Ensenada – Three bodies were found in Mexico’s Baja California state, the FBI said Friday, days after two Australians and an American went missing during a surfing trip in an area hit by cartel violence.

Authorities used a pulley system to hoist what appeared to be lifeless bodies covered in mud from a shaft on a cliff high above the Pacific, AFP journalists observed. 

“We confirm there were three individuals found deceased in Santo Tomas, Baja California,” a statement from the FBI’s office in San Diego, California said without providing identities of the victims. 

Australian brothers Jake and Callum Robinson and their American friend Jack Carter have not been seen since April 27.

They were on vacation near the coastal city of Ensenada in the northwestern state of Baja California.

But the brothers’ mother, Debra Robinson, said in a Facebook post that they never arrived at their planned accommodation.

Santo Tomas, where the FBI reported the discovery of the three bodies, is about 30 miles (45 kilometers) southeast of Ensenada. 

More than a dozen responders, including federal agents, state police, forensic experts and military personnel were at work Friday on the difficult-to-access cliff area.

– Spiral of violence –

Earlier in the day, navy personnel and officials from the state prosecutor’s office searched a cliff area in Ensenada, according to city hall.
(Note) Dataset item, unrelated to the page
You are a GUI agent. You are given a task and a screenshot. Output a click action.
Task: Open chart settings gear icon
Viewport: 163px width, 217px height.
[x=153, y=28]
Baja California state authorities said Thursday that three Mexican nationals were being questioned in connection with the disappearances.

“A white pickup vehicle was located, as well as other evidence,” the state prosecutor’s office said in a statement.

The investigation was being coordinated with the US Federal Bureau of Investigation and the Australian and US consulates, it added.

Australian Prime Minister Anthony Albanese has described the disappearances as “really concerning.”

“We certainly hope that these brothers are found safely, but there is real concern about the fact that they’ve gone missing,” he told Australian television.

Baja California, known for its inviting beaches, is also one of Mexico’s most violent states thanks to organized crime groups.

Two other Australian surfers, Dean Lucas and Adam Coleman, were murdered and their bodies burned while traveling in the northwestern Mexican state of Sinaloa in November 2015.

In March 2023, alleged members of the Gulf Cartel kidnapped four Americans in the northeastern city of Matamoros, across the border from Brownsville, Texas. Two of them were killed.

The spiral of criminal violence engulfing Mexico has left more than 450,000 dead and more than 100,000 missing since the federal government launched a controversial anti-drug operation in 2006.